Start of Data shown
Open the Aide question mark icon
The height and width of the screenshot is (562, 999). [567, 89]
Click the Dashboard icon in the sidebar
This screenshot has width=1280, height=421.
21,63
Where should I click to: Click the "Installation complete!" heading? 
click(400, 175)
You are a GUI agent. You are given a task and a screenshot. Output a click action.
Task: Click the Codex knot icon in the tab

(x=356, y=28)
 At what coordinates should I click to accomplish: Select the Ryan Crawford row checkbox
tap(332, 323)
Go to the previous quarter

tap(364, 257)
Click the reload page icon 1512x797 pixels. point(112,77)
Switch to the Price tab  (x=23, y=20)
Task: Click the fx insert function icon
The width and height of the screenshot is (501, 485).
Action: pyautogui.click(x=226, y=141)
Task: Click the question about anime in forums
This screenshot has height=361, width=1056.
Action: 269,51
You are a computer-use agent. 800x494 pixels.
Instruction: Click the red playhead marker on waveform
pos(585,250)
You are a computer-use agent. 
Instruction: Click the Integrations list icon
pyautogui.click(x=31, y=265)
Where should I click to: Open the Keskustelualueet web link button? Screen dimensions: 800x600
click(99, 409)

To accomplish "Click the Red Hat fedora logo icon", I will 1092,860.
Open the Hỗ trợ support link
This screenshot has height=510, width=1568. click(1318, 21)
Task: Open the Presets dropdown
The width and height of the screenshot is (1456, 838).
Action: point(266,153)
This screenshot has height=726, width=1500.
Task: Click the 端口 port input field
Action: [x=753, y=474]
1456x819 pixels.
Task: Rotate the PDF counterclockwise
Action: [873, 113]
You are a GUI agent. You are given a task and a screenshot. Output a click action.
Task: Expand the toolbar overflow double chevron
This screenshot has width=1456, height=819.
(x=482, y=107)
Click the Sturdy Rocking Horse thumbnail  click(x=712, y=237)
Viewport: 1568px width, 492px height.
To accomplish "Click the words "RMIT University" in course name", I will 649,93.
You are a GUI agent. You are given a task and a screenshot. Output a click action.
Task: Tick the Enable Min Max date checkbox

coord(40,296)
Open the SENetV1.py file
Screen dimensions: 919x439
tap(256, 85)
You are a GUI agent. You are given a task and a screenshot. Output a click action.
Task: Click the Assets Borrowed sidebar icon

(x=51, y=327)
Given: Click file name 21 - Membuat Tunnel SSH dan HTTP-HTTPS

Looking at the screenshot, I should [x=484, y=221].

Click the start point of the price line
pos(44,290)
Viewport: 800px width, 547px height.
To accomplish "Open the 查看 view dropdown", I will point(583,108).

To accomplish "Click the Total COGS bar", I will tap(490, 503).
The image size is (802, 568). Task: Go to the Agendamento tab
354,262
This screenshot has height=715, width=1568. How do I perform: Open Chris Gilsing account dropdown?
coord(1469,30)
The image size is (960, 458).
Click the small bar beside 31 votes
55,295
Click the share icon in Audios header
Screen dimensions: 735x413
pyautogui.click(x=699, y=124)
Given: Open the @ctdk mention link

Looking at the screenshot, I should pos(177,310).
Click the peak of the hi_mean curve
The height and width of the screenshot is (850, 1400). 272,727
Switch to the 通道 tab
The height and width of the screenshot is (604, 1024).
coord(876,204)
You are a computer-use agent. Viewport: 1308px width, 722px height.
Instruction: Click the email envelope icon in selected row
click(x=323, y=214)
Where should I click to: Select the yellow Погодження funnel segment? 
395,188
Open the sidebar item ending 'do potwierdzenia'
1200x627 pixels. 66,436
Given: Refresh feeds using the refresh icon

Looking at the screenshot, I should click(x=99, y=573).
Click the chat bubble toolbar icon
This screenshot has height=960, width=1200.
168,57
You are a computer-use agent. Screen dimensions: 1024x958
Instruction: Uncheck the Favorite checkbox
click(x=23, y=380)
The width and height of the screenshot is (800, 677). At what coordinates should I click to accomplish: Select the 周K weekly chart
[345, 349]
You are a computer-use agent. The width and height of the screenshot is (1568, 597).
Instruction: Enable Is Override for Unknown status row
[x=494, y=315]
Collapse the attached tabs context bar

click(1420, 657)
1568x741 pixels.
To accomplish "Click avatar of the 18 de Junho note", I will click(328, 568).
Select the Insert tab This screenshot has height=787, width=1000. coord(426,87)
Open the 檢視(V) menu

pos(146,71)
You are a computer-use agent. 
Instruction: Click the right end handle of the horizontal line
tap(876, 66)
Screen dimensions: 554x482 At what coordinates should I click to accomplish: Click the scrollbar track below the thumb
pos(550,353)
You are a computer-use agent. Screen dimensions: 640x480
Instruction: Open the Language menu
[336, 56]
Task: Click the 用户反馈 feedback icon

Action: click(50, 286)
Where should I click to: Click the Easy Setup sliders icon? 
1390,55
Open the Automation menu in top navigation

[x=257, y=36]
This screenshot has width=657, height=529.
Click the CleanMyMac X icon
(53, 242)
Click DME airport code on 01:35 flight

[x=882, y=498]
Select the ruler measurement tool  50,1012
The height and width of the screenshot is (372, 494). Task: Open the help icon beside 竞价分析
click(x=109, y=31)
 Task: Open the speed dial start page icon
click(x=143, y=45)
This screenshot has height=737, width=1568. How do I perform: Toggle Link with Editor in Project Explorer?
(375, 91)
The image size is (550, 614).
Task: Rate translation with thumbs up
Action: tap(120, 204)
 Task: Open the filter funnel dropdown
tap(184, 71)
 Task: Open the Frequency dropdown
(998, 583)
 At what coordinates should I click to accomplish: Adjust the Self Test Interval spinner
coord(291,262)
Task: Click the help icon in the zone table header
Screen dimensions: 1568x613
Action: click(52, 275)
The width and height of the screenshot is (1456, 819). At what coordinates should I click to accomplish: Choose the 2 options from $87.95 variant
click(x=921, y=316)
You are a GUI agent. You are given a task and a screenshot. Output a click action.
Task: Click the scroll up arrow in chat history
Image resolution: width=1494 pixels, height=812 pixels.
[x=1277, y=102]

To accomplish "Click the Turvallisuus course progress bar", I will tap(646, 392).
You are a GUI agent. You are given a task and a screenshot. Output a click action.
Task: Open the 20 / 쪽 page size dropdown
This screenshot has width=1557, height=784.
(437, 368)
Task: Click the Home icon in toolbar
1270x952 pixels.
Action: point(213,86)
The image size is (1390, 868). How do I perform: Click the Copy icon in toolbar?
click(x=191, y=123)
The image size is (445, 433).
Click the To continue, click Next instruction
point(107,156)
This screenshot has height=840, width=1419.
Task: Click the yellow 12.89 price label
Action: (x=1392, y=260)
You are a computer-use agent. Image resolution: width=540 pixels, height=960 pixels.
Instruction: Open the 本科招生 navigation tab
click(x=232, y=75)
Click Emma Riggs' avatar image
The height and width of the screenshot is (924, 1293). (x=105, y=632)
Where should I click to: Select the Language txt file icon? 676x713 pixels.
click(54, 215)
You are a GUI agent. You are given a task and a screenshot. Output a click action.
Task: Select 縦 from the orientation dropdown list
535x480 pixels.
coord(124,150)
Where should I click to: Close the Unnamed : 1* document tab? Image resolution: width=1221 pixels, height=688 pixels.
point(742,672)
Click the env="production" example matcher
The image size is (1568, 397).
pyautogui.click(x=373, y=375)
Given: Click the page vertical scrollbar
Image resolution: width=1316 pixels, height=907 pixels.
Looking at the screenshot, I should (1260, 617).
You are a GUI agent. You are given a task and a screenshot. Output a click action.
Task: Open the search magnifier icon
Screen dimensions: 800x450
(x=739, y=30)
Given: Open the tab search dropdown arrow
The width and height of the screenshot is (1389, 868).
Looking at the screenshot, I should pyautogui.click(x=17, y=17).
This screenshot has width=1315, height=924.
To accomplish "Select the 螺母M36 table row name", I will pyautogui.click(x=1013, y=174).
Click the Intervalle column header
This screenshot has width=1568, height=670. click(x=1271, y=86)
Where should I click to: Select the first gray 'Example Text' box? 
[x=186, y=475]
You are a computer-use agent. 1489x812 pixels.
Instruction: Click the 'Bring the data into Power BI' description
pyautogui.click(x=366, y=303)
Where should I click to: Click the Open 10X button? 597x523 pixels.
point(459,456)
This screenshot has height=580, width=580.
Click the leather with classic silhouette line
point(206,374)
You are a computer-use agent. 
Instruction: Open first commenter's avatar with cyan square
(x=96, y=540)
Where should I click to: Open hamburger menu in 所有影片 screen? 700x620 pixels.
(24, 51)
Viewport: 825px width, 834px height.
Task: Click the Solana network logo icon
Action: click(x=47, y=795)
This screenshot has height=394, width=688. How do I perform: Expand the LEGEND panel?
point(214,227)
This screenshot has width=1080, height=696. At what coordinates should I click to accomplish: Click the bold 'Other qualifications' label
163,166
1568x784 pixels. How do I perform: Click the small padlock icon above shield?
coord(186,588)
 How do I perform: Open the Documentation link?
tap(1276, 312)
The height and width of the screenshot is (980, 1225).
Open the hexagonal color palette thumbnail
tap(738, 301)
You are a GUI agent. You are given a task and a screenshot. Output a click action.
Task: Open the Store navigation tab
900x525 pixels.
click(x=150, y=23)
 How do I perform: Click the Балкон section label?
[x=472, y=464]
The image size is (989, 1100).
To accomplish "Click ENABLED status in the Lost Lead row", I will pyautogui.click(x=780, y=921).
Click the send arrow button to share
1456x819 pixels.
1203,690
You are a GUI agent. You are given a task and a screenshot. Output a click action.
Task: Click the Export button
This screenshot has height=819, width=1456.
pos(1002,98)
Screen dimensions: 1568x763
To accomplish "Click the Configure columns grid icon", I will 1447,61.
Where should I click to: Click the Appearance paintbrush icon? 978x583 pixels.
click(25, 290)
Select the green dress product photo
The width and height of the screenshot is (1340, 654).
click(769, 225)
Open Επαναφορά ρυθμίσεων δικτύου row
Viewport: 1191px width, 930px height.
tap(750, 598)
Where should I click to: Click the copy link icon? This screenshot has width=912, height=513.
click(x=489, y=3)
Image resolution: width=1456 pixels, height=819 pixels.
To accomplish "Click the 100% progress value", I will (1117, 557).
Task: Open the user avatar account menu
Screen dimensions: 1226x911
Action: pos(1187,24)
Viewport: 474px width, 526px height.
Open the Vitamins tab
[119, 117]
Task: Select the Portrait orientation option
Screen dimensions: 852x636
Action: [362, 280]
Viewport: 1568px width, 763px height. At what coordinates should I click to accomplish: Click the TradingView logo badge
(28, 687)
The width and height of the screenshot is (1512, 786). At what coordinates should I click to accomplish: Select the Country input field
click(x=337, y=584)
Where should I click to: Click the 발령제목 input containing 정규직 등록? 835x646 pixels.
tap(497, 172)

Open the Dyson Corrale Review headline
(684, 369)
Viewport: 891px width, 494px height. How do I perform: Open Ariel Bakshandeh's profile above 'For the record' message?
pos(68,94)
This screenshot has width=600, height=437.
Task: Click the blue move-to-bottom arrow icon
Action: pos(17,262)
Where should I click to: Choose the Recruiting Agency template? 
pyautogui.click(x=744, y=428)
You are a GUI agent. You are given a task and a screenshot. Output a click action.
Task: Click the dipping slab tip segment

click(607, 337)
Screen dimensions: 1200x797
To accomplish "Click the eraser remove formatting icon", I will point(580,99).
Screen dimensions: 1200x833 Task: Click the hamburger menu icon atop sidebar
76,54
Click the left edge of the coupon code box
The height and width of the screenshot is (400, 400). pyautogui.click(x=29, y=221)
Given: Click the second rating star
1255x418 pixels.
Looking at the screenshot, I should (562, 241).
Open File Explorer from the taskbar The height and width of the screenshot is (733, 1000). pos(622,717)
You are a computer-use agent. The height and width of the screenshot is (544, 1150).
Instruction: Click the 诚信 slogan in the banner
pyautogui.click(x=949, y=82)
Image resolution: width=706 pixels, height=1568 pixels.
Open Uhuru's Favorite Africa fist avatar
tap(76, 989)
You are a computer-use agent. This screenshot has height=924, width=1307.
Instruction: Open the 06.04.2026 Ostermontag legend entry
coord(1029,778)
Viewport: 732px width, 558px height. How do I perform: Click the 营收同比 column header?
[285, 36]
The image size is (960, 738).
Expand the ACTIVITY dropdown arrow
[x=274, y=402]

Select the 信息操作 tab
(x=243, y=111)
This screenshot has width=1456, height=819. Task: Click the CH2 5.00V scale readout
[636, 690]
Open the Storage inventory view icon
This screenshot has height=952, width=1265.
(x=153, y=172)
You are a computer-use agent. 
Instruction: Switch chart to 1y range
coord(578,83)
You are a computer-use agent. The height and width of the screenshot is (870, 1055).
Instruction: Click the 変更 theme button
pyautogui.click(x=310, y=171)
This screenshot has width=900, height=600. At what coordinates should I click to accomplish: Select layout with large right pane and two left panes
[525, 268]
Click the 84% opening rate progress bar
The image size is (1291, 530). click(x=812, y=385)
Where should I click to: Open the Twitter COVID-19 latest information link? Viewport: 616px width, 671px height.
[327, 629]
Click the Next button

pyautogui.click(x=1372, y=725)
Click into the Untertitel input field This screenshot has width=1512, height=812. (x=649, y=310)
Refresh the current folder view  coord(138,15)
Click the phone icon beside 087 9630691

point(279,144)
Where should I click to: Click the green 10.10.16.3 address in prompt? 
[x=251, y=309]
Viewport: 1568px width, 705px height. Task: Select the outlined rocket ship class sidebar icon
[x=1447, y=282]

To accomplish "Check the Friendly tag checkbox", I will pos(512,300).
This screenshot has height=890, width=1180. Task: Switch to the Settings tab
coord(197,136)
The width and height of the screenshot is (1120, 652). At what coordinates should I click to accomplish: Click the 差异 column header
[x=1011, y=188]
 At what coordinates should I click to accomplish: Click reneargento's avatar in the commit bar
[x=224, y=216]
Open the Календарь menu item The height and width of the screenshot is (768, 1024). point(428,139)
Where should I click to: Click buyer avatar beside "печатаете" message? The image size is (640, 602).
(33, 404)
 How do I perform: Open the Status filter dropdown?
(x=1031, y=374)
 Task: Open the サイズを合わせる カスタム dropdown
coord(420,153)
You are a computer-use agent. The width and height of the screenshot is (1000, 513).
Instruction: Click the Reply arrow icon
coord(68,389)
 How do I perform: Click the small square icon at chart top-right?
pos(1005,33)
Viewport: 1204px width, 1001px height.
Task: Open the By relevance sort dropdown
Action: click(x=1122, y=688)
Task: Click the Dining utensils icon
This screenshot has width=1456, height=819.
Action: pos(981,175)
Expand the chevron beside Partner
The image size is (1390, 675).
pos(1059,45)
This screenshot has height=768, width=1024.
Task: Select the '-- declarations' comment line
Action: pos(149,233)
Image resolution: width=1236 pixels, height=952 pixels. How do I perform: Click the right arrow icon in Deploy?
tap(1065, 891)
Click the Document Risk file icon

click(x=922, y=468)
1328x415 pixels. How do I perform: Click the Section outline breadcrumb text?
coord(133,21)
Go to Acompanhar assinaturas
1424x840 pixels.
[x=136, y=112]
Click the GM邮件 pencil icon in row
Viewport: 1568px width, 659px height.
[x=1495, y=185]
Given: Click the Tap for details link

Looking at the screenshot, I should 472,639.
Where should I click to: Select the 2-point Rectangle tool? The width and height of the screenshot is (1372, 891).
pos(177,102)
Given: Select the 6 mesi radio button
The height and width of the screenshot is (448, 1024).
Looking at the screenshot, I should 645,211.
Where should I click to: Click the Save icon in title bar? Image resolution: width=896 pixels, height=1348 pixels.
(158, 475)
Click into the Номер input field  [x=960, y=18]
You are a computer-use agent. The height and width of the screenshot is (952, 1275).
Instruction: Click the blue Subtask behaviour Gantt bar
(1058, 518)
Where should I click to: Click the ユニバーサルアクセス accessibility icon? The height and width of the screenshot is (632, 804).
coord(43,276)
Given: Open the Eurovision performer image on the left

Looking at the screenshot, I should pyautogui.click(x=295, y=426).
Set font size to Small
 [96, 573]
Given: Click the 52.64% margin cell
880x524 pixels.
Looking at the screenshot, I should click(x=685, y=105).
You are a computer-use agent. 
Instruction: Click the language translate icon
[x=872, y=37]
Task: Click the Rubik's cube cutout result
End of Data shown
**What needs to be done:** Please change "dropdown" to "selector" in the records from the line with "Screen dimensions: 554x482" up to and including the line with "will tap(646, 392).", and give those lines again with everything else unchanged.

**The response:**
Screen dimensions: 554x482 At what coordinates should I click to accomplish: Click the scrollbar track below the thumb
pos(550,353)
You are a computer-use agent. Screen dimensions: 640x480
Instruction: Open the Language menu
[336, 56]
Task: Click the 用户反馈 feedback icon

Action: click(50, 286)
Where should I click to: Click the Easy Setup sliders icon? 
1390,55
Open the Automation menu in top navigation

[x=257, y=36]
This screenshot has width=657, height=529.
Click the CleanMyMac X icon
(53, 242)
Click DME airport code on 01:35 flight

[x=882, y=498]
Select the ruler measurement tool  50,1012
The height and width of the screenshot is (372, 494). Task: Open the help icon beside 竞价分析
click(x=109, y=31)
 Task: Open the speed dial start page icon
click(x=143, y=45)
This screenshot has height=737, width=1568. How do I perform: Toggle Link with Editor in Project Explorer?
(375, 91)
The image size is (550, 614).
Task: Rate translation with thumbs up
Action: tap(120, 204)
 Task: Open the filter funnel selector
tap(184, 71)
 Task: Open the Frequency selector
(998, 583)
 At what coordinates should I click to accomplish: Adjust the Self Test Interval spinner
coord(291,262)
Task: Click the help icon in the zone table header
Screen dimensions: 1568x613
Action: click(52, 275)
The width and height of the screenshot is (1456, 819). At what coordinates should I click to accomplish: Choose the 2 options from $87.95 variant
click(x=921, y=316)
You are a GUI agent. You are given a task and a screenshot. Output a click action.
Task: Click the scroll up arrow in chat history
Image resolution: width=1494 pixels, height=812 pixels.
[x=1277, y=102]

To accomplish "Click the Turvallisuus course progress bar", I will tap(646, 392).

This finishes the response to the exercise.